还是水仙
音乐:遇见
每年的这个时候,水仙花会开。
陆续。次弟。
上海这个冬天,似乎太阳很少。因此水仙一直没有太好的光照。叶子长的肥美,有些疯狂恣意。
花落说,她喜欢单瓣的水仙。经她一说,再看重瓣,凌乱而慌张。好似一场舞错了步子,不若单瓣的水仙来的气闲镇定。
不知道老王什么来历,因为治病,来去便熟识了。
他负责帮我们伺候池里的几尾金鱼,顺带照料我的花草时,总是给水仙放满水。夜里放,我在清晨上班后倒掉一些。没有沟通。如此,一日,他非常慎重的告诉我:水仙很能喝水。我夜里满满放一盆,你瞧,清晨就少了大半。
哈。我笑。决定不告诉他。
一个午后,正与科里卞医生说起控制水仙叶子疯长的方法,刚说到要少放水,老王进来听到了,哇啦哇啦嚷开了:啊,原来水是你倒掉的啊。控制叶子不是靠少给水,而是温度。把它们放到室外去,就会控制住。水少了,花朵会开的小哟。
哦。半信半疑。将信将疑。便由得他每日往水仙盆里加满清水。

[记录数据]
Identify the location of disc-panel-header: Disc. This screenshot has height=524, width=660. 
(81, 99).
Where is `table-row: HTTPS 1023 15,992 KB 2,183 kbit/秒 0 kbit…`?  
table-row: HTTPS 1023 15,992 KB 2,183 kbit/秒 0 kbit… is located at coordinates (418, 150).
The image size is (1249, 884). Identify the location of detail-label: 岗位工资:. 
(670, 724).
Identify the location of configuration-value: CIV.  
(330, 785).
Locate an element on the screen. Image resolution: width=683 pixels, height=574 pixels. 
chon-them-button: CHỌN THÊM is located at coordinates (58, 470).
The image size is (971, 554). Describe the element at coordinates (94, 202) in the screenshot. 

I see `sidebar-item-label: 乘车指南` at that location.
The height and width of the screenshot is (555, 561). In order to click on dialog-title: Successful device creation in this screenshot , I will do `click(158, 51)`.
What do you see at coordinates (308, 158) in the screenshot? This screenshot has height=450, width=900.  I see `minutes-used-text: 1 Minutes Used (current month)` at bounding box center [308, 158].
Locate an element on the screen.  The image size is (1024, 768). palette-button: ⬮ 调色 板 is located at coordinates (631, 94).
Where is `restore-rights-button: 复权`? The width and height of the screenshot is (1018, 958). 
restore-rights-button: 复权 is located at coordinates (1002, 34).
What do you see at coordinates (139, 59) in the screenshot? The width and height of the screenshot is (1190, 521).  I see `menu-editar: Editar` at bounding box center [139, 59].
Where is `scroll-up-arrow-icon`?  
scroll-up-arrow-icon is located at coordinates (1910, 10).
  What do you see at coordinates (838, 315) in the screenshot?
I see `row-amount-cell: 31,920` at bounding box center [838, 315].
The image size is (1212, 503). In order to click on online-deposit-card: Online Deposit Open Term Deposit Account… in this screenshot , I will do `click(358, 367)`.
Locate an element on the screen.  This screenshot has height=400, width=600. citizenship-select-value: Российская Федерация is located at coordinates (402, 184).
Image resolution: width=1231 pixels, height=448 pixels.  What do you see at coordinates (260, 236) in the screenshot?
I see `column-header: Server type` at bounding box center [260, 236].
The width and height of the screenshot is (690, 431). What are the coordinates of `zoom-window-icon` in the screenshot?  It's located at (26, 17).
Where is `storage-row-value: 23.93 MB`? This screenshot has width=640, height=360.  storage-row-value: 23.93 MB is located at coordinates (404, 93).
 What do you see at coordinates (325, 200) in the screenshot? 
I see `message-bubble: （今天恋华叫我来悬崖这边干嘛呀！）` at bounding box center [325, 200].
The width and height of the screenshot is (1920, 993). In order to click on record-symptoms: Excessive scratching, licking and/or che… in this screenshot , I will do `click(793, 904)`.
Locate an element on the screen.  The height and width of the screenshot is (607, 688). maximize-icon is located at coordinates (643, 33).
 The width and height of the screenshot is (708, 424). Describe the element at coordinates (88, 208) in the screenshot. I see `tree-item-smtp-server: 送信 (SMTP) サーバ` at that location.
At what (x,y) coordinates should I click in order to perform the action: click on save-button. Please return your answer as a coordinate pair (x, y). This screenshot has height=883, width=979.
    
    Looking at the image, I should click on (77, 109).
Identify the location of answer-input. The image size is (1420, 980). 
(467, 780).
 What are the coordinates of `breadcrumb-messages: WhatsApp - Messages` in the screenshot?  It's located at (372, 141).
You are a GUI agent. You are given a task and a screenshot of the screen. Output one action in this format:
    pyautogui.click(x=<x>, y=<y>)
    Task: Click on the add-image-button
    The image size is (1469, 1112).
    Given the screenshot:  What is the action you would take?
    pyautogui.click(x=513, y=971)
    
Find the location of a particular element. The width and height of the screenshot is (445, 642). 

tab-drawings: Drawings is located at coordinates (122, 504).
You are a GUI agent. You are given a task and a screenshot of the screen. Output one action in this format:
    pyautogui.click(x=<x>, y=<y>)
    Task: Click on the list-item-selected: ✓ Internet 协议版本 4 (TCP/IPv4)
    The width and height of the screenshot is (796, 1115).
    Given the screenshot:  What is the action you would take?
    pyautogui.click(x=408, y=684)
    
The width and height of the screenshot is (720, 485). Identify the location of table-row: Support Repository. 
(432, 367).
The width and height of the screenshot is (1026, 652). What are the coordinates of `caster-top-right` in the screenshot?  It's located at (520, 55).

待解问题:
[1] 根据水仙短文回答下列问题:
(a) 花落喜欢哪一种水仙?
(b) 老王负责帮“我们”伺候池里的什么?
(c) 老王认为控制水仙叶子疯长要靠什么?
[2] 照原样誊录水仙短文中从“花落说,她喜欢单瓣的水仙。经”起、直到“一盆,你瞧,清晨就少了大半。”为止(包括这几个字)的部分。

各题解答:
[1]
(a) 单瓣的水仙。
(b) 几尾金鱼。
(c) 温度,把水仙放到室外去。

[2]
花落说,她喜欢单瓣的水仙。经她一说,再看重瓣,凌乱而慌张。好似一场舞错了步子,不若单瓣的水仙来的气闲镇定。
不知道老王什么来历,因为治病,来去便熟识了。
他负责帮我们伺候池里的几尾金鱼,顺带照料我的花草时,总是给水仙放满水。夜里放,我在清晨上班后倒掉一些。没有沟通。如此,一日,他非常慎重的告诉我:水仙很能喝水。我夜里满满放一盆,你瞧,清晨就少了大半。